Collected data entries:

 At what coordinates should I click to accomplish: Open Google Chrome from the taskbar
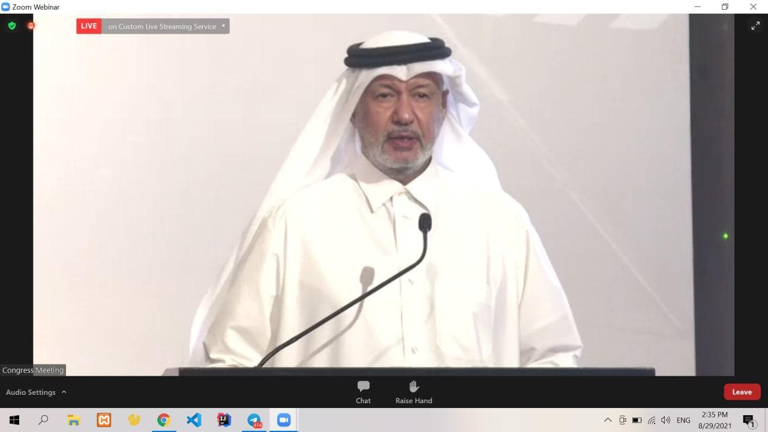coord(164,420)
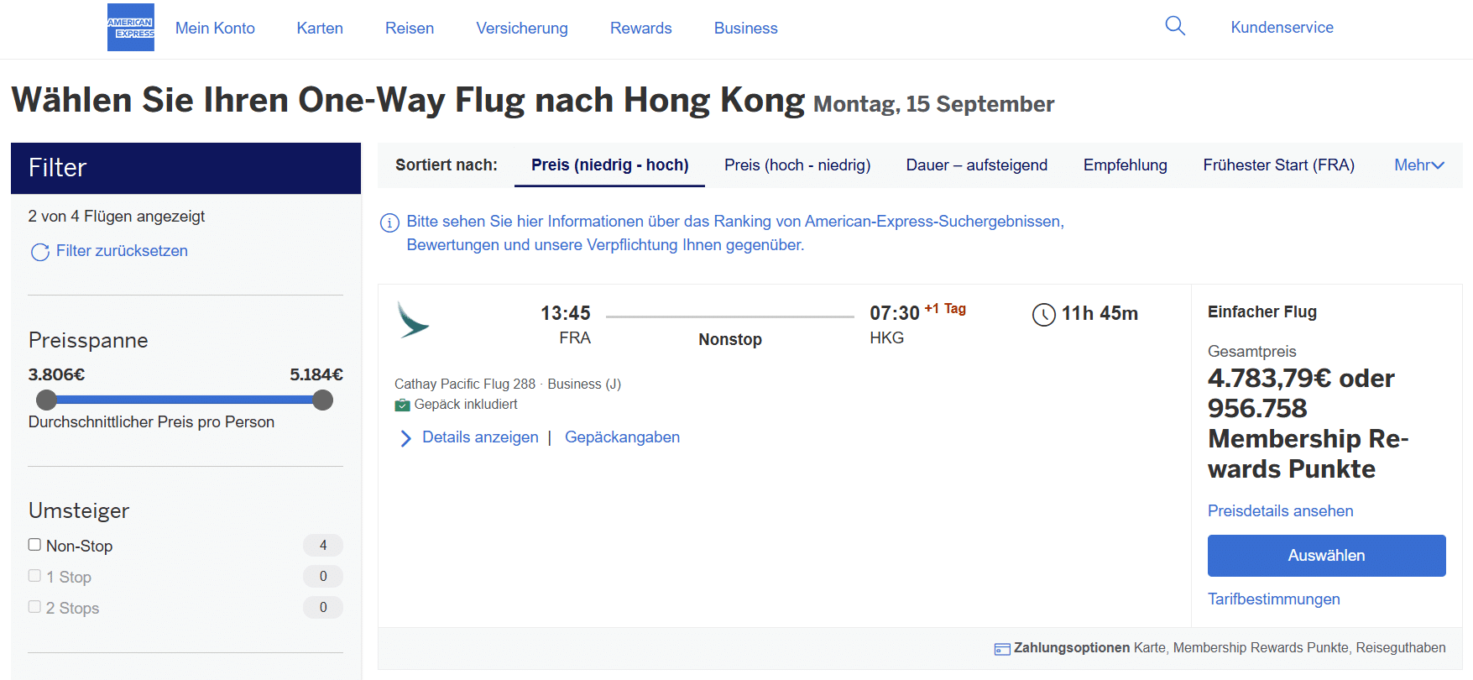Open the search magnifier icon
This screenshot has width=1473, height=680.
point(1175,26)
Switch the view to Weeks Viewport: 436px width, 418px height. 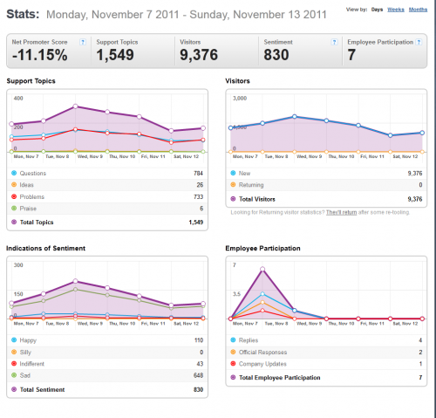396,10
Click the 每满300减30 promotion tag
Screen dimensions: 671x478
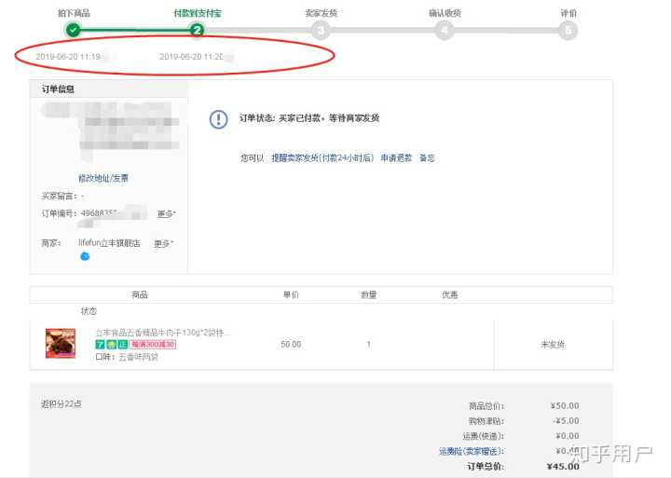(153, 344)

**Task instructions**. Starting with the line that has "Click the 每满300减30 promotion tag" and ending with the last line of the records, retype every line exactly and only those lines. Do not include the pictures.

**Finished exercise**.
Click the 每满300减30 promotion tag
Screen dimensions: 671x478
(153, 344)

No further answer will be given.